Luckily, the guy was totally chill with my queefing. He really liked me, like I said, but the queefing just kept bringing me out of the moment. We changed position 3 times, and in hindsight, each position just made it worse. This had never happened to me before so I kinda panicked. He stopped because I didn’t look like I was having a good time– and I mean, yeah. I was afraid I was shitting all over the place. Fortunately, I wasn’t. But after we talked about it, everything was fine. He seriously wasn’t phased at all, and I could tell because he hadn’t gone soft. What a nice guy, this guy. I on the other hand, tried my best to act cool until our date was over. And as soon as he left, I googled anal queefing– immediately regretted it. Do NOT look it up.
My only source of solace was found after discussing queefs with the ladies. My eyes were opened to the rich underworld of straight and lesbian queefing lore. I would have never known if I hadn’t experienced it for myself. I didn’t feel so embarrassed anymore. There was some sort of queef-bonding taking place that, as a gay man, I was honored to be apart of. As a gay man, I was the missing ingredient to this queef-sisterhood and together, we shared our experiences to find a well-rounded truth. Here it is:
As a Queefer, there is an innate embarrassment that we all know. The involuntary fart noise just ain’t sexy, don’t know how else to put it. “A vibe killer,” one straight girl said, “I’m still embarrassed even with the love of my life inside me.” Damn. All Queefers know that feeling. Now, as recipients of the queef– the Queefee– there is no inherent shame. Some Queefee’s are even known to like the event. Others just work with it as a natural cause of the act. As a lesbian puts it, “idgaf about queefing, i’ll make that moment work for me and that special lady.” And we *snap* to that. Spoken like a true Queefee. I can see reason on both ends. So what use is there in talking about it? Well. That’s pretty much the only point I’m trying to make. We gotta talk about it.

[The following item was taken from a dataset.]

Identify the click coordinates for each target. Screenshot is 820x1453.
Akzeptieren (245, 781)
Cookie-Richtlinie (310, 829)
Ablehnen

You see, we aren’t in the back of a school bus anymore. There are like 5 million queefs happening every second, around the world, and we just don’t talk about ’em enough. Or if we do, it’s about how we prevent it from ever happening in the first place. I argue we stop caring, I mean, it’s clear the Queefee’s don’t. So why do the Queefers? And who knows. Queefs might even make us laugh if we don’t take ’em too personal. Really, what matters most is that we just open up and talk about our experiences. No matter if they’re awkward, or funny, or downright gross. As soon as we bring our queefs to light from that underbelly of embarrassment, it’ll transform moments of shame or guilt into funny stories that we can grow and laugh about as we go thru life. In the end, doesn’t that make us sexier anyway?